ACTIVITY
For the records that follow, give the number of lines in which the word "Эксперты" occurs, with nothing added.

EXTRACTED ENTRIES

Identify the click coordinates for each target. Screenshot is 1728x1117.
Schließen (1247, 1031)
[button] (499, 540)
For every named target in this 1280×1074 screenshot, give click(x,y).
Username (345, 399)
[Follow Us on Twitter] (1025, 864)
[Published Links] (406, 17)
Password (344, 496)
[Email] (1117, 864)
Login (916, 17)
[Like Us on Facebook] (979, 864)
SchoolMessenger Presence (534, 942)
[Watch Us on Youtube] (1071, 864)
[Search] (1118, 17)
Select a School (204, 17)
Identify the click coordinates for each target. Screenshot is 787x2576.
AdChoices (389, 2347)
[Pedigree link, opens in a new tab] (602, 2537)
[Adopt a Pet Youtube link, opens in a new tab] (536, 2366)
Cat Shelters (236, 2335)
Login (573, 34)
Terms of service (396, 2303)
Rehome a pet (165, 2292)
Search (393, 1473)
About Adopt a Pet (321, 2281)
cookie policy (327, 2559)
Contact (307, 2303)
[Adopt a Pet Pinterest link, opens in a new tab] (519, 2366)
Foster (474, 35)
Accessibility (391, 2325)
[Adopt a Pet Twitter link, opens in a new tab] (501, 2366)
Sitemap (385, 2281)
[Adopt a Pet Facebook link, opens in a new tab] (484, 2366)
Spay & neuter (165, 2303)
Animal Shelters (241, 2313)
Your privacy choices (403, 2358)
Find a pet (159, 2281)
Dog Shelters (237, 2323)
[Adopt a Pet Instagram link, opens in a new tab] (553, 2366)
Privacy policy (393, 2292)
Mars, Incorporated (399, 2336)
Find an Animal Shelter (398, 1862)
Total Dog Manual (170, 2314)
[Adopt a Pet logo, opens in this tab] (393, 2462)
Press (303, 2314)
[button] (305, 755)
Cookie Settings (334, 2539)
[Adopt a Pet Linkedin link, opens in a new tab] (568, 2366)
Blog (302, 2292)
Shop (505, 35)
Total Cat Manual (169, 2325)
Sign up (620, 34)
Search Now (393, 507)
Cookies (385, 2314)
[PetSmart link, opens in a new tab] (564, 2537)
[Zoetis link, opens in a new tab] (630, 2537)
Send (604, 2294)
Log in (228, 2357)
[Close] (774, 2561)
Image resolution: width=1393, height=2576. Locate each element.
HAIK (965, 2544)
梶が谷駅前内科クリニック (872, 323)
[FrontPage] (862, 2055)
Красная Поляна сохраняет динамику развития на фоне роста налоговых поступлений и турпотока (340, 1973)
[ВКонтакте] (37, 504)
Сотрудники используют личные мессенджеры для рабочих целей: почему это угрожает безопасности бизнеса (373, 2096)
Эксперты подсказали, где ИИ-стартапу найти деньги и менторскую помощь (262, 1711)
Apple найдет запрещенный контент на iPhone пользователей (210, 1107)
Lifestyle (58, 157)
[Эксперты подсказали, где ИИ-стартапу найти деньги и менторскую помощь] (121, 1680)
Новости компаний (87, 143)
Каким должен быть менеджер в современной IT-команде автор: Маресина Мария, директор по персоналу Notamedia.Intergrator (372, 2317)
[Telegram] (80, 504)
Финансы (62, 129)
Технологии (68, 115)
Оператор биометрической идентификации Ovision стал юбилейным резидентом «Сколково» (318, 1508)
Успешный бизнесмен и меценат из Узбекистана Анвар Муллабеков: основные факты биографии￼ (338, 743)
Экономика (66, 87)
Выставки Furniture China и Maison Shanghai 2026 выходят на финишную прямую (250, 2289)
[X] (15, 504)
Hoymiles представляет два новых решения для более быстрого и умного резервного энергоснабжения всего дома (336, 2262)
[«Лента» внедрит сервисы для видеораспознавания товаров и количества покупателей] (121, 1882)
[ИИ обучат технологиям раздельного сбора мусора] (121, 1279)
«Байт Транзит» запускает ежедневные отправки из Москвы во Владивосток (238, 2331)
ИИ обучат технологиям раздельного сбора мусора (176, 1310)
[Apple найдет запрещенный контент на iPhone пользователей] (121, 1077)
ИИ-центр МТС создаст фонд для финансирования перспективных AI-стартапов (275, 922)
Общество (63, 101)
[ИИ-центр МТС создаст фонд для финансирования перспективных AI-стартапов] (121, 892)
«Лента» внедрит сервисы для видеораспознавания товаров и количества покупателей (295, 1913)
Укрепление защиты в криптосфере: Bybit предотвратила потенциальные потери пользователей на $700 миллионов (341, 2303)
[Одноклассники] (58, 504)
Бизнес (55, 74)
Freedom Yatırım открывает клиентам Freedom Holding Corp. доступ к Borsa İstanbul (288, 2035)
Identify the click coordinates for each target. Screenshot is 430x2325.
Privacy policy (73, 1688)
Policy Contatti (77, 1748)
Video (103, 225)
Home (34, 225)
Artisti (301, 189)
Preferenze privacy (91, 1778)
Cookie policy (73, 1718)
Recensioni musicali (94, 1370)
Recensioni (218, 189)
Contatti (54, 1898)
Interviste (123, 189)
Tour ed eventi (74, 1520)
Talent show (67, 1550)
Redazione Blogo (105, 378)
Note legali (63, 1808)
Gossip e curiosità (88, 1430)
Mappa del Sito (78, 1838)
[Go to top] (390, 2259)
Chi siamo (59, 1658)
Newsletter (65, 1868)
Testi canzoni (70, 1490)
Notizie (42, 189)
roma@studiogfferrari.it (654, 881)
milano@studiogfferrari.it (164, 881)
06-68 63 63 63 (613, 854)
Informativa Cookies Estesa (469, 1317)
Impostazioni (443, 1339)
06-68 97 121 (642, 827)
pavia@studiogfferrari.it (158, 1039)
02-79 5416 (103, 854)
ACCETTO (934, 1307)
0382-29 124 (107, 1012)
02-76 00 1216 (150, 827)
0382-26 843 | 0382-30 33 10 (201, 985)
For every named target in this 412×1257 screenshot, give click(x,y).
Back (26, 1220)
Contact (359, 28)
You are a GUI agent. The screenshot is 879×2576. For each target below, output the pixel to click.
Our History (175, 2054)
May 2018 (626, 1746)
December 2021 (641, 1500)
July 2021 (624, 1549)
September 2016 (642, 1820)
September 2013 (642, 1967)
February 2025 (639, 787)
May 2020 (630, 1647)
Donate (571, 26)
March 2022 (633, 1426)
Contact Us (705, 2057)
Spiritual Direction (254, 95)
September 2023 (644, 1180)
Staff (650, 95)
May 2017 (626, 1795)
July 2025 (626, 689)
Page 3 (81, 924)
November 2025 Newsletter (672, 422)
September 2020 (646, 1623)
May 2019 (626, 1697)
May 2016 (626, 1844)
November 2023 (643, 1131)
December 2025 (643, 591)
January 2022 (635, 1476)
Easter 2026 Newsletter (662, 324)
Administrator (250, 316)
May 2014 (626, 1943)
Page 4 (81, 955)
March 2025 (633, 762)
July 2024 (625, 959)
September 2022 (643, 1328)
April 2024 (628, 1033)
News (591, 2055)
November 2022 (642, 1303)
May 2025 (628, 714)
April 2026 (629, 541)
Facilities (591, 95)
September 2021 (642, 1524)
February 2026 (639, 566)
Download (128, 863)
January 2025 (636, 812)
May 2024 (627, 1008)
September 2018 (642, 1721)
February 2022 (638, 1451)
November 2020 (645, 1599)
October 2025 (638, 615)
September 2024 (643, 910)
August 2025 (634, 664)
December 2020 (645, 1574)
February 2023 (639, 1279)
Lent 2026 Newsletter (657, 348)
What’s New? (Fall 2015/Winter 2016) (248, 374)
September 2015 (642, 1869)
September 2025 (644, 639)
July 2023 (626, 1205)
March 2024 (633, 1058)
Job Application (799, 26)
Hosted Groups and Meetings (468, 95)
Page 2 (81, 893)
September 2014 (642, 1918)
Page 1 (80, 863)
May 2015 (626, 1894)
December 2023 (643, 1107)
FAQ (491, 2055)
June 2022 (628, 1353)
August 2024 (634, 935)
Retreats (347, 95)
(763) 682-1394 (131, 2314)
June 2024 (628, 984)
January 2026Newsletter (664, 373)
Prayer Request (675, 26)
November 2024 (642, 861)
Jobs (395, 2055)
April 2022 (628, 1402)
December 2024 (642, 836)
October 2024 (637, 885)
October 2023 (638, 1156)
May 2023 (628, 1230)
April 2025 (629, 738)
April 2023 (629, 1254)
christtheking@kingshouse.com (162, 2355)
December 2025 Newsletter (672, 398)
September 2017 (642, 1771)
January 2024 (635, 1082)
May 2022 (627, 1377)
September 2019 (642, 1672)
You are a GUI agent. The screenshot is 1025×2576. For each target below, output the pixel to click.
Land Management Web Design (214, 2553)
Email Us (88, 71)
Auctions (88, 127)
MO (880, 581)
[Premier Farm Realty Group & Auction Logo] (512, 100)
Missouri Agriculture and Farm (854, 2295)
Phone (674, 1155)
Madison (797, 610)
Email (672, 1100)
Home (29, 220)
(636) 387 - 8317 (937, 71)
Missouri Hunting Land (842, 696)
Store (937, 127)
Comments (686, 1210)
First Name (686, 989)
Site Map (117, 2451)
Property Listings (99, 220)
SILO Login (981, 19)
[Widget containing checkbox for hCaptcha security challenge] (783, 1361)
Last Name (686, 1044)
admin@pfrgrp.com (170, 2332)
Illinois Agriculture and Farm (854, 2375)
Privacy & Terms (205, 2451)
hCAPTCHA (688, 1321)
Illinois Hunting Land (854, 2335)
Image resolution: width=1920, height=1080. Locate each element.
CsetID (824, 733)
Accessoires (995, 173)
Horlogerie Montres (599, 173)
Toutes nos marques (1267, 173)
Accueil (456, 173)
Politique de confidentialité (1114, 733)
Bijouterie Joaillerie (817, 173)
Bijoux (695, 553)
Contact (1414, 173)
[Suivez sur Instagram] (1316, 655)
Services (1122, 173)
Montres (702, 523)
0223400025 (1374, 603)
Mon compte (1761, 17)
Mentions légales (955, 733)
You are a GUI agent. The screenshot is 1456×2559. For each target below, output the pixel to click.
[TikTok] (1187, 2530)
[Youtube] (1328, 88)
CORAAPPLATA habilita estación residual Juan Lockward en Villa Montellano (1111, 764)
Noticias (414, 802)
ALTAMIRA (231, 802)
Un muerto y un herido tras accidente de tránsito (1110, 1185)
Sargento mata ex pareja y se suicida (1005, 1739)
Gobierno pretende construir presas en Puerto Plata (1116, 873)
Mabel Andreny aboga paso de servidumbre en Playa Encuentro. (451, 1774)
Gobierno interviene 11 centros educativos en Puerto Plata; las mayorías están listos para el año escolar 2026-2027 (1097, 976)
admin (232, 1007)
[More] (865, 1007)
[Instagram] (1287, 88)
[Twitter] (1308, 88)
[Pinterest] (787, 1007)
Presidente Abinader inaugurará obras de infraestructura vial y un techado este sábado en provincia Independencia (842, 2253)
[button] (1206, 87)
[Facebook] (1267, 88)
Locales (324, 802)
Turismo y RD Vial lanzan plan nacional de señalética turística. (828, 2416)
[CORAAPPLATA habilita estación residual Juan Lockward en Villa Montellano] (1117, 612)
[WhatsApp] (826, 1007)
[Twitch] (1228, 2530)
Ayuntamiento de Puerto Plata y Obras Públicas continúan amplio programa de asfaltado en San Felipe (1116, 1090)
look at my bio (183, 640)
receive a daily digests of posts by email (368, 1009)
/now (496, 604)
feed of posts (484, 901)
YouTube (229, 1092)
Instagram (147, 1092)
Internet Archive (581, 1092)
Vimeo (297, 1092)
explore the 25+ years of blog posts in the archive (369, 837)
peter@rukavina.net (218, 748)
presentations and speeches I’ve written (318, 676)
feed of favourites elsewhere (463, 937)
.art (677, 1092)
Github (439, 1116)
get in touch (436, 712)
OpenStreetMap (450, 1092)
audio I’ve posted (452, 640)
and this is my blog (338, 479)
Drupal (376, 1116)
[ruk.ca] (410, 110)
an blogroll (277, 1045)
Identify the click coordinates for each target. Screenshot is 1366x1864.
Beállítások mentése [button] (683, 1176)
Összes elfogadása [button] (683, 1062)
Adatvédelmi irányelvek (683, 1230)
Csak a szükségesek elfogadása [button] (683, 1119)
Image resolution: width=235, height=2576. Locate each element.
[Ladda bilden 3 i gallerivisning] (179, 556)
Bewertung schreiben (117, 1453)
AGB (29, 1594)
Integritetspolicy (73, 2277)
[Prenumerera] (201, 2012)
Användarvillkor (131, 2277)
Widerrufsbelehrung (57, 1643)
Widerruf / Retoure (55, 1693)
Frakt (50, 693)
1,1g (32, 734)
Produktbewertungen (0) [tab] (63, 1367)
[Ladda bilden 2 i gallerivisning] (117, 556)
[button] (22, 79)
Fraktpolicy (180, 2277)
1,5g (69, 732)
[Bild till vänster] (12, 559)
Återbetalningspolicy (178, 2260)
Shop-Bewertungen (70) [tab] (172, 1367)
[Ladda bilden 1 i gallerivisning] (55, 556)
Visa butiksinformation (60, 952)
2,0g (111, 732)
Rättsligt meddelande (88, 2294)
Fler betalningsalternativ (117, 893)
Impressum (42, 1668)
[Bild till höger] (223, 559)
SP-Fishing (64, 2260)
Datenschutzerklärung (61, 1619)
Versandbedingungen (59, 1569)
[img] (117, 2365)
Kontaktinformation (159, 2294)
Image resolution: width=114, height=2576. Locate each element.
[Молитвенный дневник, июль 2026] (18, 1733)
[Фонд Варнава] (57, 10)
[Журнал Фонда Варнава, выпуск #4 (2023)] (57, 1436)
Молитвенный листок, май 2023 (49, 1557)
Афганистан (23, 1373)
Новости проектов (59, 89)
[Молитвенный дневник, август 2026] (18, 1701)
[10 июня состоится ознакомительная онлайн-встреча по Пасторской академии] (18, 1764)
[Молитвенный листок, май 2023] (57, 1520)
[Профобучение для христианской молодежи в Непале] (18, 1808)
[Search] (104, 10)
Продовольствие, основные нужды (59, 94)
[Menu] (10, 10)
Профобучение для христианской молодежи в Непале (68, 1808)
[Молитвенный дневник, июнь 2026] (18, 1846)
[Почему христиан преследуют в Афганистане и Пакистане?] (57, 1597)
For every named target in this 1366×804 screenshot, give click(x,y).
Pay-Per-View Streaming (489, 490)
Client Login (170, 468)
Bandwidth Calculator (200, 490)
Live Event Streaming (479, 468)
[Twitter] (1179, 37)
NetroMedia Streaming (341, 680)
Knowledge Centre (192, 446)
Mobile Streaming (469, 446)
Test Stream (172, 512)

EXERCISE SOLUTION
2